8. Spay/neuter. This is a touchy subject for some people, but it's very important in animal welfare. With rising shelter populations and increasing health concerns for dogs everywhere, it's important to educate the public about spay/neuter. Try to be friendly about it...and always show the positive side of it! Remember, plant a seed!

9. Grooming basics. Know the different grooming tools and basic requirements for different coats and size dogs. Not all human shampoo is bad for dogs! Anti-dandruff shampoos like Head and Shoulders is actually great for dogs with dandruff issues. Dogs aren't like people - they can't shower every day and not suffer. Wipes are a great thing to keep on hand for the little messes and to keep them smelling fresh!

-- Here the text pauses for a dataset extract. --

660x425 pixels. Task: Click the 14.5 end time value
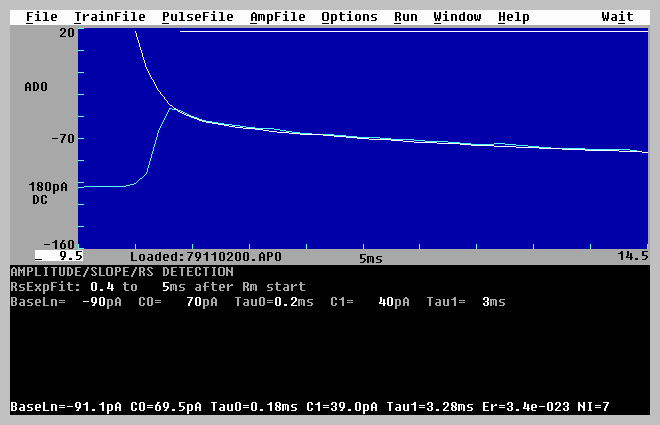pos(632,257)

10. ID and a way to stay home. A free-roaming dog is NOT a safe dog. Tie-outs and runners aren't preferred methods of keeping a dog at home, but it's at least better than letting your dog roam free...just make sure he/she still gets plenty of time, attention and exercise. ID tags and collars are a MUST for any dog owner, and microchips are even better!

Always remember, the root of dog ownership is a love for dogs. If you can connect with a person on this most basic level, you can plant a seed that can grow into a responsible and thoughtful dog owner!

Friday, February 10, 2012

Life with a Pibble

I've had people ask what a typical day is like with a pibble...and here's the answer:

No day (or pibble) is ever the same!


Here's what happened today:

3:00 AM Axle sneaks into our bed and dives under the covers.

3:30 AM Axle shoots out from under the cover to bark at some random noise.

3:35 AM I throw pillow in Axle's general direction.

3:36 AM Axle flops over on pillow and looks at me like, "I dare you to take it."

5:00 AM Axle sneaks back into bed.

7:00 AM Everyone is wide awake - and Axle wants to cuddle!

8:00 AM Axle goes outside with Bo to use the bathroom.

8:15 AM Axle says, "Let me back in!"

8:30 AM Axle has breakfast! ...and drools water all over the floor

9:00 AM - 1:00 PM Axle follows me all over the house while I clean and organize things.

1:05 PM Axle finds a treat!

2:00 PM Axle curls up on the couch for a nap.

4:00 PM Axle wakes up and wants to go for a walk!

4:45 PM Axle stretches out on the floor for another nap.

5:30 PM Axle's dad is home! Axle goes nuts! It's the best thing in the world! Woohoo! ...ok...nap time.

5:45 PM Axle goes outside to play while we eat dinner in peace.

6:30 PM Axle comes back inside to snuggle and watch TV.

9:00 PM Axle goes to bed!

Some days, we go to town. Some days, we go to training with another dog and dog owner. Some days we sleep more than others or walk more than others.